In 1996, a split 10" EP was released on Misanthropy Records consisting of one song each from Primordial and Katatonia. Primordial recorded a new version (often referred to as the "MCMXCVI" version of the song) of an old demo song, at Academy Studios in Yorkshire, exclusively for this release.
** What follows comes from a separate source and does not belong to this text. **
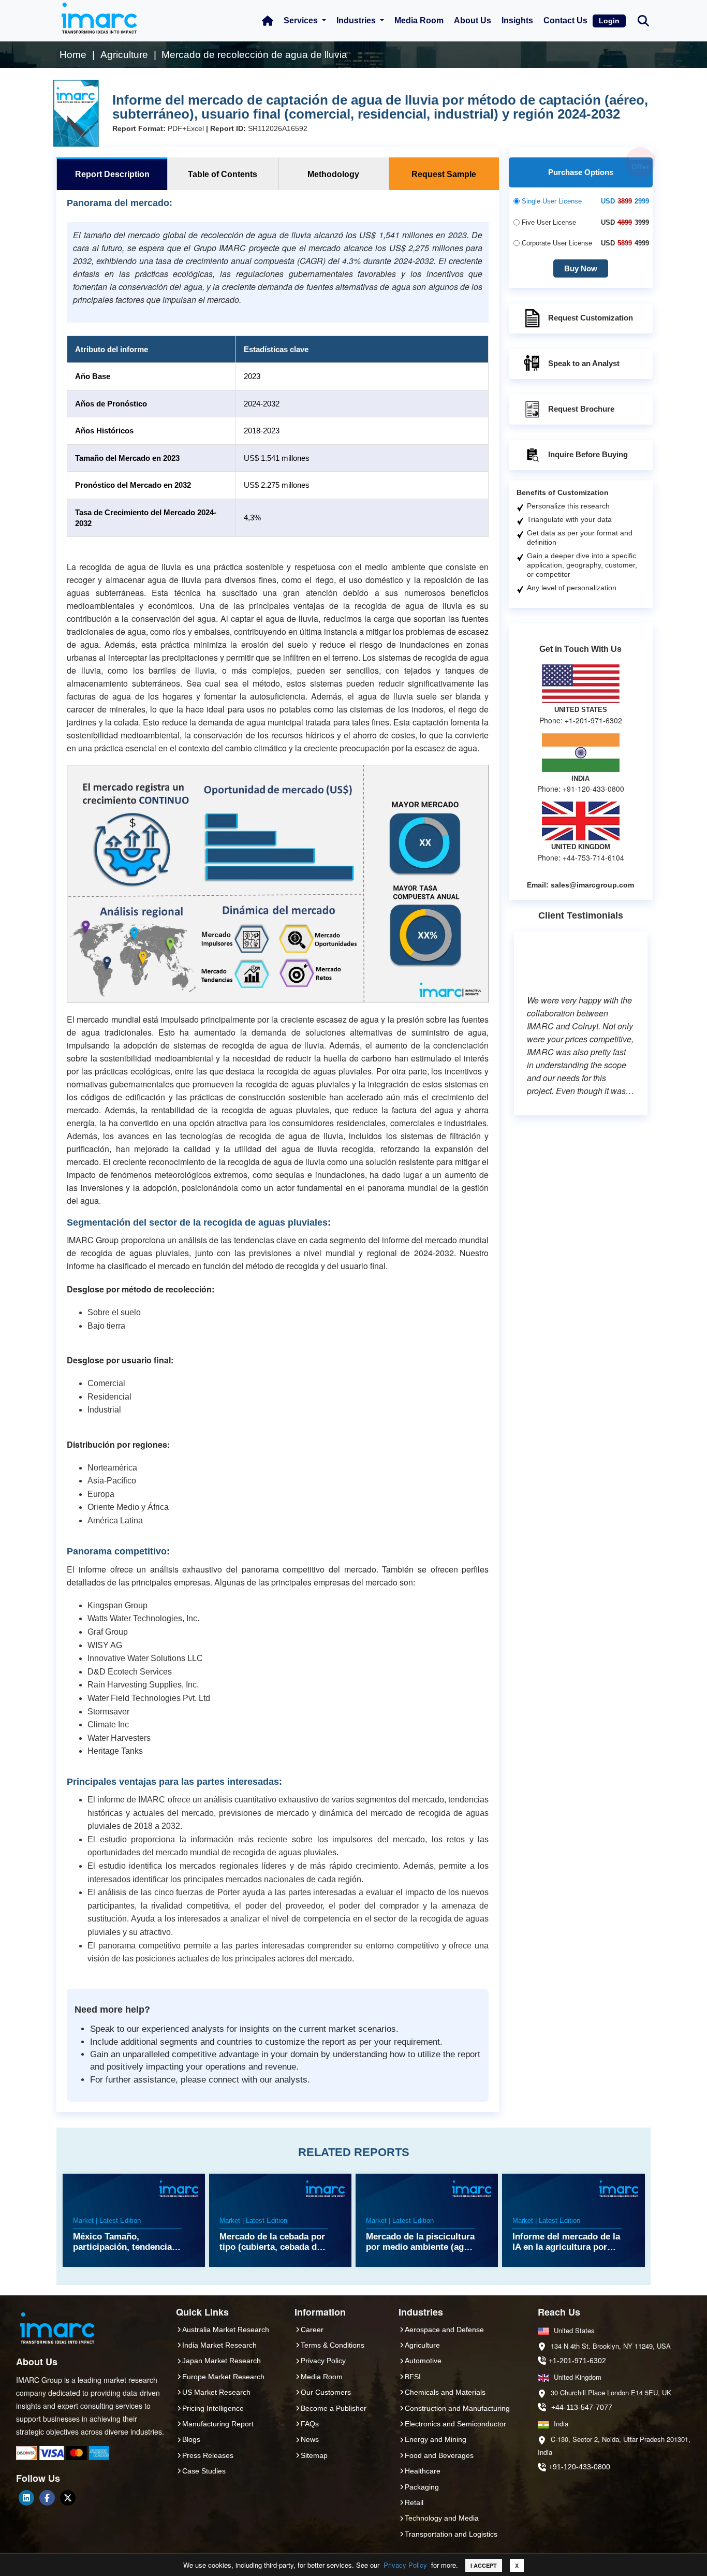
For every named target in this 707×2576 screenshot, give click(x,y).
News (310, 2439)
Katatonia's song was recorded at Unisound Studios in Finspång, in February 1994. The EP was available only on purple vinyl format, limited to 777 copies.

==Track listing==

| No. | Title | Artist | Length |
|---|---|---|---|
| 1. | "To Enter Pagan" | Primordial | 5:35 |
| 2. | "Scarlet Heavens" | Katatonia | 10:21 |

== Personnel ==

=== Katatonia ===

- Jonas Renkse – vocals, drums
- Blackheim – guitar
- Le Huche (Guillaume Le Huche) – bass

=== Production ===

- Dan Swanö – mixing, engineering, production
- Katatonia – production

==Notes==
- Katatonia's song was later featured on the Saw You Drown EP in 1998.
- Primordial's song marks the final performance of the band's original drummer, Derek "D." MacAmlaigh.